» EXERCISE BRIEF
Could you carry on the article about myths of feudal Japan from the point where it stops?

Updated April 20, 2020 3.1k votes 683 voters 79.2k views13 items

List RulesVote up the most shocking debunkings.

Feudal Japan may conjure images of samurai fighting with finely crafted katana swords or mysterious ninjas carrying out covert exterminations while surreptitiously dangling from ropes. Whichever image persists, the period of Japanese history ranging from the 12th to 19th century appears to feature some of the most intriguing stories, individuals, and events imaginable - though the accuracy of these historical tidbits may be questionable, at best.

Plenty of lore and legend are entangled in the myths people believe about feudal Japan. From the Kamakura shogunate (1185-1333) through the Ashikaga period (1336-1573) and into the Tokugawa shogunate (1603-1868), Japan was a military government plagued by constant struggles for power. Within that context, the status of samurai varied significantly, black-clad ninjas may or may not have existed, and society was influenced by both men and women who idealized the past.

Collection entries:
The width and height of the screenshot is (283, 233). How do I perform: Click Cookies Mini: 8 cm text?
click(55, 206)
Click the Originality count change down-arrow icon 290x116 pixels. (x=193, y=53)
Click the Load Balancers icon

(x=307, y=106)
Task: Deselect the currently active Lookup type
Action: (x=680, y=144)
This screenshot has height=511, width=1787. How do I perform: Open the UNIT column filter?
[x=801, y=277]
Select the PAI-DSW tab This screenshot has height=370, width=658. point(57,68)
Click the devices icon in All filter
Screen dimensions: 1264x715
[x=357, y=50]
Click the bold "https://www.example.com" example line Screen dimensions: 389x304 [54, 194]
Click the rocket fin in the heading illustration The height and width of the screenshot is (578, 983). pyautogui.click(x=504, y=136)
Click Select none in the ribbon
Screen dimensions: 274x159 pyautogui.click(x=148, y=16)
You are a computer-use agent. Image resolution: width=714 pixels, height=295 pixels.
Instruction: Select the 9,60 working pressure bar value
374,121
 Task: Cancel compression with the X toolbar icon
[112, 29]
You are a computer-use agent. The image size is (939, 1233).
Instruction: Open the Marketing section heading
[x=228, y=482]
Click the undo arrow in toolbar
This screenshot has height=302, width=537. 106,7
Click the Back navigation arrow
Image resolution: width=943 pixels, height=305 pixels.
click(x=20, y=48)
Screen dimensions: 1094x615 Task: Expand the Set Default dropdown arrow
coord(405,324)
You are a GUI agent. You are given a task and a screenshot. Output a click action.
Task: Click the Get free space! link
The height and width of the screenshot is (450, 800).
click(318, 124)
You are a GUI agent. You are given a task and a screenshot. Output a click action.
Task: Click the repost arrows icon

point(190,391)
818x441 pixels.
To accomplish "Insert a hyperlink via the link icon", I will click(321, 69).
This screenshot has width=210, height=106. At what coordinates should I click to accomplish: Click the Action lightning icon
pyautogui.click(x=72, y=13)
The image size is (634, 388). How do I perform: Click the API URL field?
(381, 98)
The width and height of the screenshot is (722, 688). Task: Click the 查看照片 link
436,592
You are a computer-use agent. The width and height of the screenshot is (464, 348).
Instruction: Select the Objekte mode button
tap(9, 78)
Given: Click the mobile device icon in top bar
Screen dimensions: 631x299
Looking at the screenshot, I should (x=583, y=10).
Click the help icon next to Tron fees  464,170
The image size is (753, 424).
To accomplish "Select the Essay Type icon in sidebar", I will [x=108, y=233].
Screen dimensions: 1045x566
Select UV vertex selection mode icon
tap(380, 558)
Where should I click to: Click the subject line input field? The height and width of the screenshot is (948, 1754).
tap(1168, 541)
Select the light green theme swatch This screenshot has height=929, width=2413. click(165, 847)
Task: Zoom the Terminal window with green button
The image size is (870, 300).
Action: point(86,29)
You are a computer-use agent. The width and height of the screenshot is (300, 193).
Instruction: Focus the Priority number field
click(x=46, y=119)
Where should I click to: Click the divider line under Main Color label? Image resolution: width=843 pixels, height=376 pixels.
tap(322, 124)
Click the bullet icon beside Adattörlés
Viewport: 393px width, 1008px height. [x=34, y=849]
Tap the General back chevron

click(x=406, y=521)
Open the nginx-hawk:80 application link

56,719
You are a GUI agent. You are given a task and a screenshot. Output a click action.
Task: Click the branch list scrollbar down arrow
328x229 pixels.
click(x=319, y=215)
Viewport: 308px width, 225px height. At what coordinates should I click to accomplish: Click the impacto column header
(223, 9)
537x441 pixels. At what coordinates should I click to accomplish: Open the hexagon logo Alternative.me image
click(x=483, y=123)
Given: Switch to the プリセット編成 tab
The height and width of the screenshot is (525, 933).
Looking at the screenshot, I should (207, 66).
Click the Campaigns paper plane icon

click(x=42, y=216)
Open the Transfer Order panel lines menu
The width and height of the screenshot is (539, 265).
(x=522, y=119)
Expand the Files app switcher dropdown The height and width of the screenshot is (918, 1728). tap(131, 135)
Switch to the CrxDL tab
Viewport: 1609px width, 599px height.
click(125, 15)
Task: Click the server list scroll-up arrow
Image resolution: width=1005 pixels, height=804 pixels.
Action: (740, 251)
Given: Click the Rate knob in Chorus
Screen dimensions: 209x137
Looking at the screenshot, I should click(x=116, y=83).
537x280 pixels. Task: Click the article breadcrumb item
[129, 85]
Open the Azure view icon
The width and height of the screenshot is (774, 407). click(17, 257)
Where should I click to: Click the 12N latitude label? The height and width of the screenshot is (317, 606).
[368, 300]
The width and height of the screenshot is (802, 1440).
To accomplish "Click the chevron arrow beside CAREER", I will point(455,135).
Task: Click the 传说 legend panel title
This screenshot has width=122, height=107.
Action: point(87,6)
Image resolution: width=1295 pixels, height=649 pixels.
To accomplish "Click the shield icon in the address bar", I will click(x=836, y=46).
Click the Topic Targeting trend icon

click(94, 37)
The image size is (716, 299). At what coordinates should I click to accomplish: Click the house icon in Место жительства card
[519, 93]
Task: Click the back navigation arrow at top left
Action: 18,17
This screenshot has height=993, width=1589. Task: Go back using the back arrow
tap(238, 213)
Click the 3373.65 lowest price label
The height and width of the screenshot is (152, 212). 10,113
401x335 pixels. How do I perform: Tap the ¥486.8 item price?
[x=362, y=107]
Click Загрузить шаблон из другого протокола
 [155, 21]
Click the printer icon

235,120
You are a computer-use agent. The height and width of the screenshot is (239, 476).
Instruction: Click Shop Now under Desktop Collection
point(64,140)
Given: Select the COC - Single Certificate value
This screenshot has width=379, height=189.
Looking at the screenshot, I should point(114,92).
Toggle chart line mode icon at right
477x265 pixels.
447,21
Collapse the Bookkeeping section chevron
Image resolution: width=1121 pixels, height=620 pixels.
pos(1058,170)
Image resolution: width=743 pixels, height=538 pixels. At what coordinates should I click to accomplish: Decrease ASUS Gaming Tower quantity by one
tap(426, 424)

» WRITTEN ANSWER
The truth behind some of the myths you believe about feudal Japan reflects this complexity, but may leave you a bit disappointed in the end.

  • 1

    MYTH: Only Men Were Samurai

    The Reality: An elite group of female samurai, known as onna-bugeisha, trace their origins to 200 CE, according to some traditions. In the 12th-century chronicle The Heike Monogatari, the female warrior Tomoe is described as "a fearless rider whom neither the fiercest horse nor the roughest ground could dismay, and so dexterously did she handle sword and bow that she was a match for a thousand warriors, and fit to meet either God or devil."

    Onna-bugeisha undertook the same training as their male counterparts, learning to use the naginata, a long pole with a blade attached to the end. Many women opened schools to train other female warriors and, in 1868, the Joshitai - or women's army - fought with male samurai at the Battle of Aizu. The Joshitai was led by Nakano Takeko, who perished at Aizu, and the conflict itself marked the end of the female samurai force.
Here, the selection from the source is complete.